Las amenazas pudieron poner freno a este libro, meterse con la organización más corrupta y peligrosa del país no debía ser tarea fácil, no obstante esto, lanzó “Recibimos alguna amenaza telefónica, no le dimos atención por pura inconciencia, no teníamos tiempo de sentir miedo. Cuando ya salió el libro ahí empezamos a pensar mas seriamente en el miedo”, para finalizar dejó un comentario que nos permite ver cómo opera La Bonaerense  Afortunadamente los muchachos de La Bonaerense no matan por razones literarias, les chupa un huevo. Tuve mas problemas con civiles o personajes que eran cuatro de copas que con el comisario Mario “Chorizo” Rodríguez”. 

Patán es un periodista de los que escasean hoy, es un ejemplo para estudiantes de periodismo que quieren ver cómo investigar y desde dónde pararse para escribir.

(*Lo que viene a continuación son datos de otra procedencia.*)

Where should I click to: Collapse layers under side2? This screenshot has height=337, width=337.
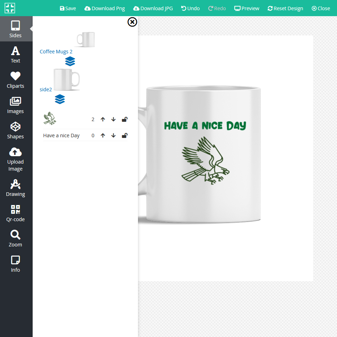coord(60,99)
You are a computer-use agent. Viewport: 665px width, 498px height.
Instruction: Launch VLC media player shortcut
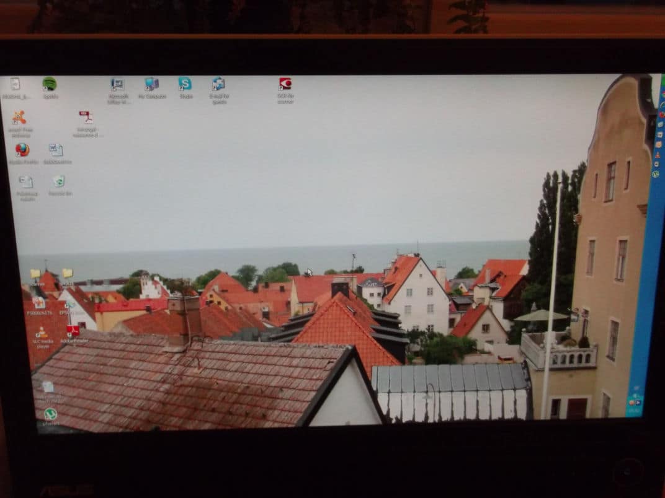42,332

Su paso por diario SUR es el mejor recuerdo que él nos relató como experiencia periodística. Sur tenía como Director en ese momento (1989) a Eduardo Luis Duhalde, abogado, historiador y periodista comprometido con la defensa de los DDHH en las épocas mas difíciles del país.  “en ese diario me convertí en un cronista policial de la mano de un veterano periodista Juan Carlos Novoa que le debo parte del hecho de haberme convertido en lo que soy. La redacción del diario Sur envuelta por un coro de sonidos de máquinas de escribir tecleadas y llenas de humo de cigarrillo fue la última gran redacción, las otras ya eran con computadoras y con la restricción de fumar en las redacciones. Ahí estuve con entrañables compañeros como Juan José Salinas o Fabián Polosecki, con quien trabajé en los primeros programas de El otro Lado, estaba Marta Dillon, es muy larga la lista de personas notables en el periodismo.”

El violento oficio de escribir se refleja en las investigaciones de este militante del viejo periodismo, donde la realidad no ocurre en un escritorio, ni solo se resuelve en un mensaje de WhatsApp, el oficio de escribir se produce cuando se incomoda al poder real. Así lo muestra y expone cada nota de este cronista de policiales que nos permite adentrarnos en cada relato a una parte de la historia que no conocemos.